The resulting system is a hybrid combination of the experimented approaches :
- Allows text searches using the metadata to navigate the collection.
- Allows variable image searches by using complex queries (as described in our DH2016 contribution)
- Allows detail matching, by using a simplification of this paper approach.
Without using the image search capabilities (to avoid acquisition biais), our amazing art-historian intern Carlotta (straight from University of Verona), managed during her stay to link more than 1’100+ works of art. This allowed us to try different image search algorithms, also showing that a significant performance gap can be achieved by training on this specific data (conclusions available in our last paper, EPFL Mirror).
The resulting work was a full-fledged search engine, allowing text queries, mulitple-images queries, and detail searches. It allowed us to get a much better understanding of the problem, and to gather our first dataset.
However, the current system and approach does not allow us to go much further. I will detail here why a fondamental change to the architecture is needed.
Collections are complex and redundant
Until now, we were focusing only on the Web Gallery of Art dataset, because it was very comprehensive for our focus of study (Italian Renaissance). However, that assumed a very clean dataset, where one image has one metadata description and represents one object.
In practice, as soon as you gather multiple collections, duplicates appears everywhere (each collection having it’s own image of the most important masterpieces, but with slightly different lighting) ; metadata is conflicting ; multiple images may have been acquired for the same object ; …

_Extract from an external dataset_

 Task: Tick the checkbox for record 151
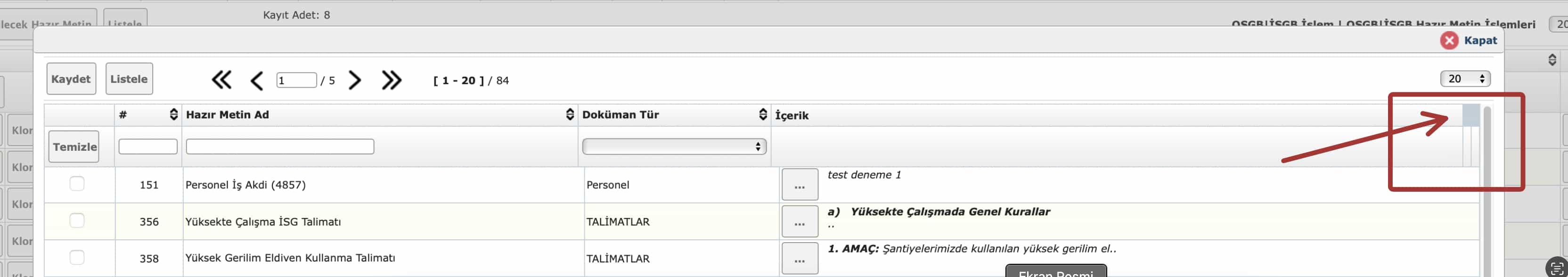pos(77,184)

We need a more flexible data model
The annotation process is not representative
Currently, the only “annotating” tool available to the user is creating a group out of multiple elements. This does not allow fine grained control, like individual pairwise linking-unlinking, and consider the “similarity-strength” of links with respect to others.
Also, the current system does not really allow multiple agents (users and/or bots) working together on the data acquisition/correction process.

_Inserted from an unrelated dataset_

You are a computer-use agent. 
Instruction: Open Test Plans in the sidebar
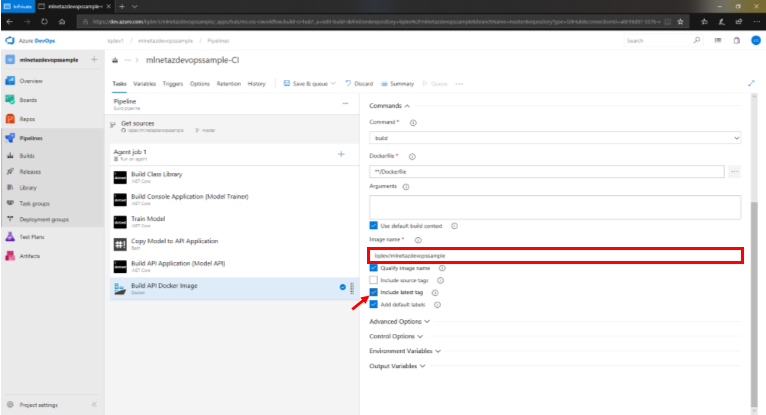click(32, 237)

Finally, we would want an annotation space which allows working at the big-picture level (not just between pairs), i.e in a graph edition manner.

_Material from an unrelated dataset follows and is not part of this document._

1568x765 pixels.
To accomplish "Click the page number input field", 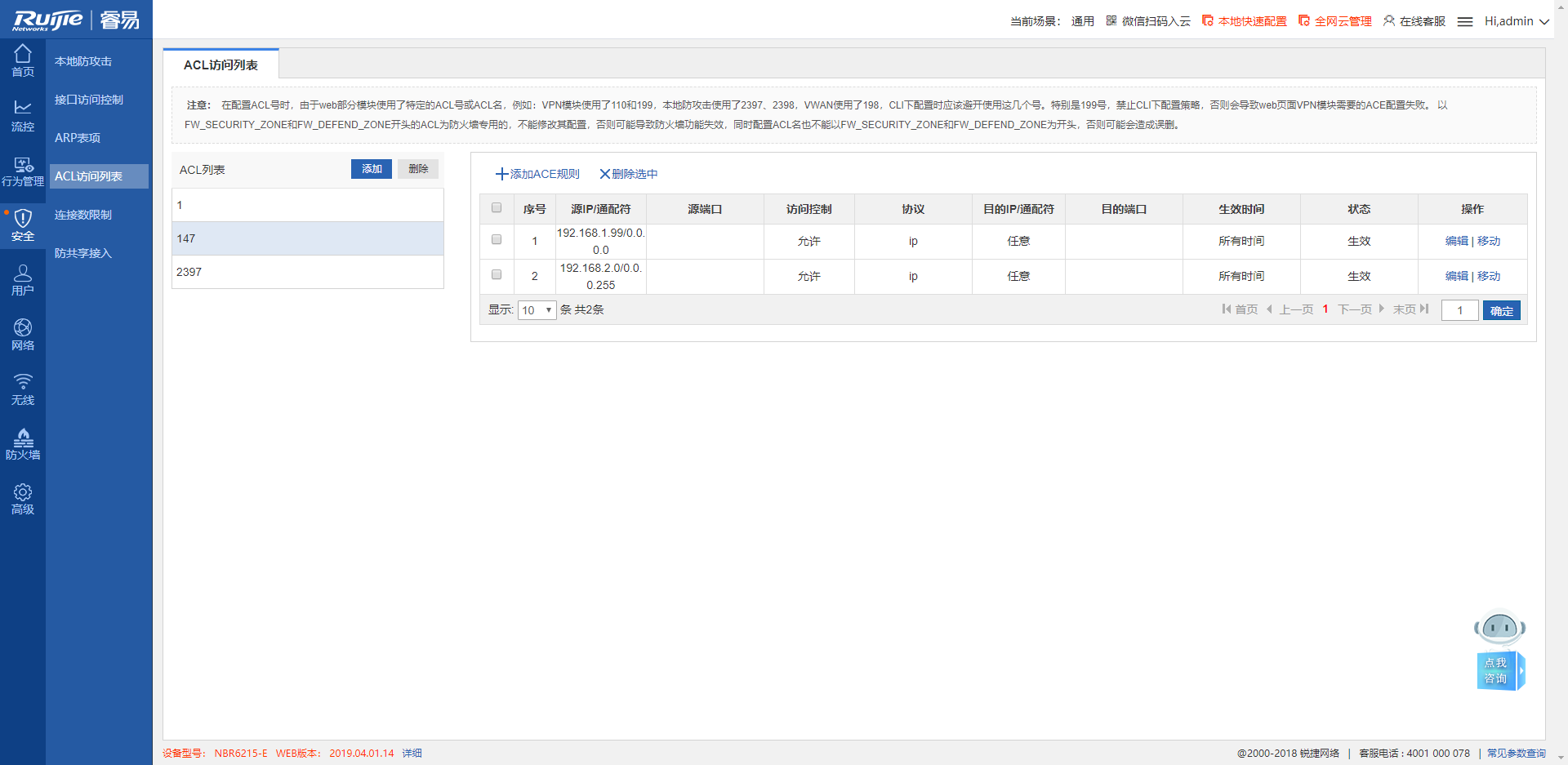I will coord(1459,310).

Prototype of a graph edition system
We need a better and crowd-sourcing enabling interface
The code is getting confusing
Because everything started small and features got added one-by-one, the code base would hugely benefit for a complete revamp. The system is using right now a mongodb database, a distributed task queue, two separate web services with rest api, a web-app front-end, a image-search service etc…
We need to better separate the system
In order to solve these multiple issues, I decided to refactor almost all the code base of the project implementing the following solutions.
Use the Europeana Data Model
The Europeana project has the difficult task of finding a way to make all the European collections interoperable with each others. They came up with the very precise Europeana Data Model (EDM) allowing very complicated dataset to be represented, and can be a very good basis for us a modelizing the fine grained relationships between them.
EDM data structure, extracted and annotated from a lodview exploration
Use the Web Annotation format, at the pairwise level
If we are planning to move to a RDF representation of the information, it also make sense to use the Web Annotation Data model. Such a system would allow us to keep track of who did what, whether it is a bot or a user. It would also allow for conflicting views by separate agents if necessary (a bot saying something different than an user for instance).
Web Annoation Model
A fundamental change as well, would be to record the information only between pairs of images, because we are dealing with links. Though in order to keep things efficient, that means having an interface adapted to these needs, allowing batch-operations, like adding or removing multiple pairs at the same time.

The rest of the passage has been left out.